Data provided:
════════════════════
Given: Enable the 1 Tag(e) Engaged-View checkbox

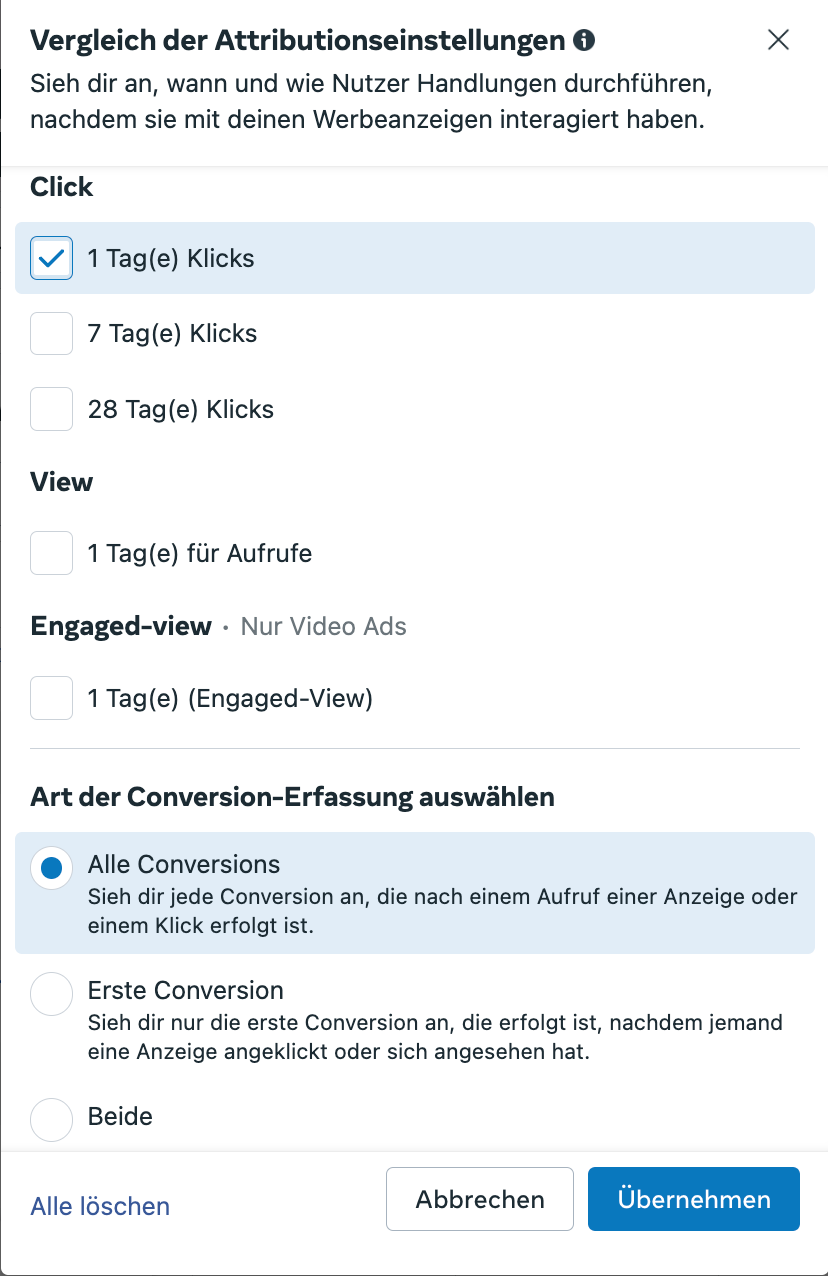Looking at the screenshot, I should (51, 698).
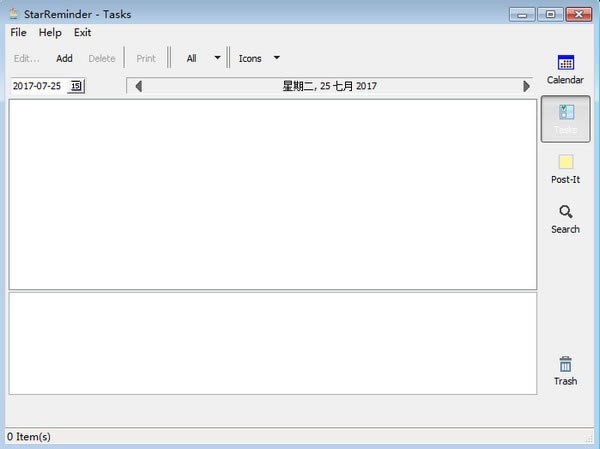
════════════════════
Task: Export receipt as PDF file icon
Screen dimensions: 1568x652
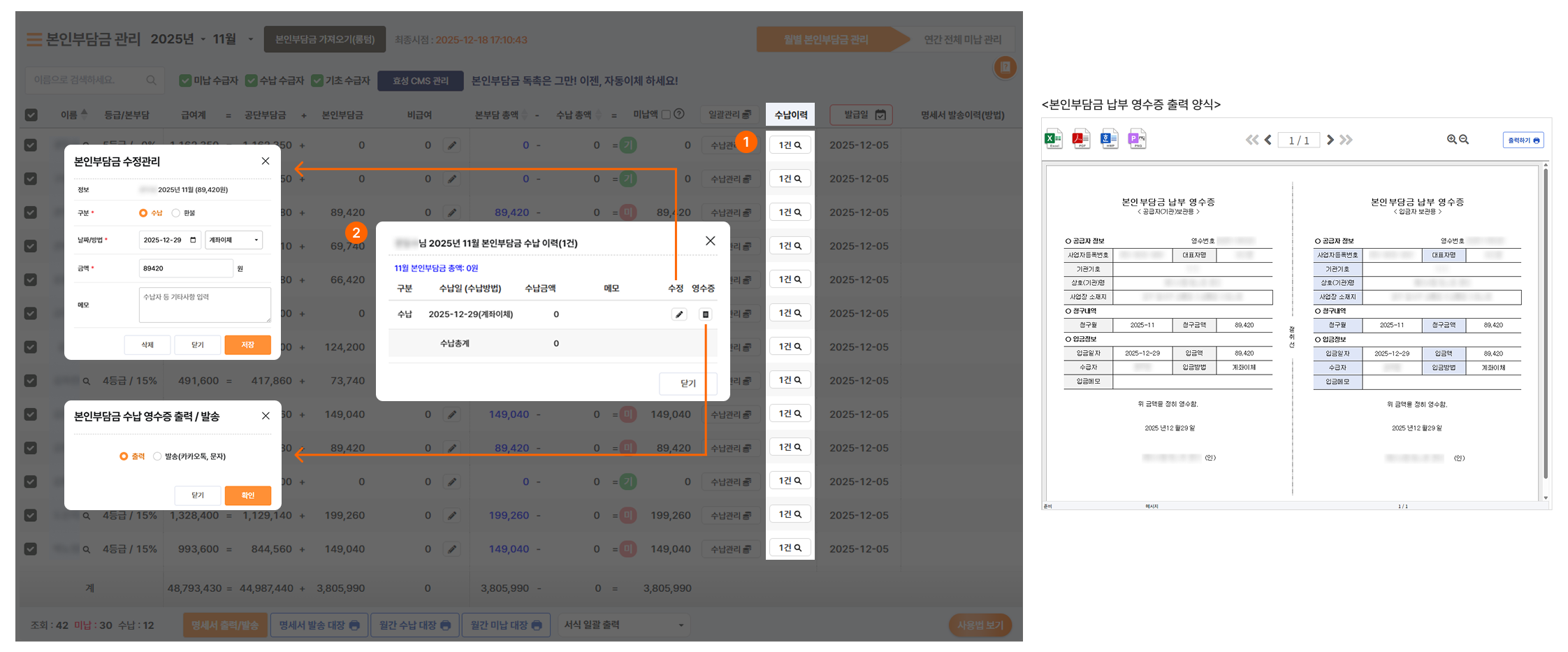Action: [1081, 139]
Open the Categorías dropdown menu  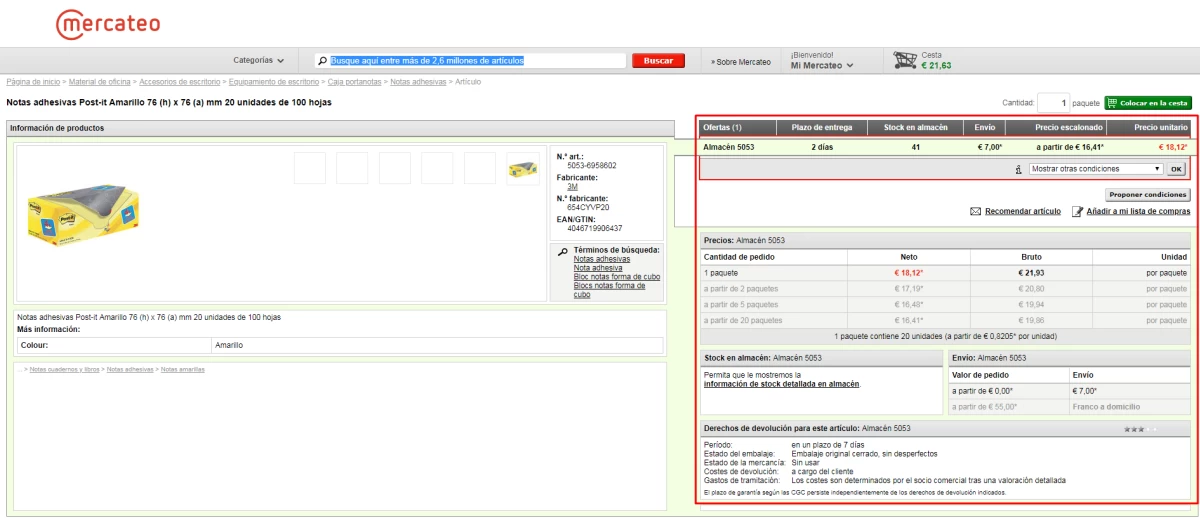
════════════════════
Your assignment:
Both boundary lines included, write out word for word only the lines above from the one containing "Screen dimensions: 1568x652" to the one containing "Open the Categorías dropdown menu", leaving out any pictures.

Solution:
Screen dimensions: 1568x652
Action: [1081, 139]
Open the Categorías dropdown menu  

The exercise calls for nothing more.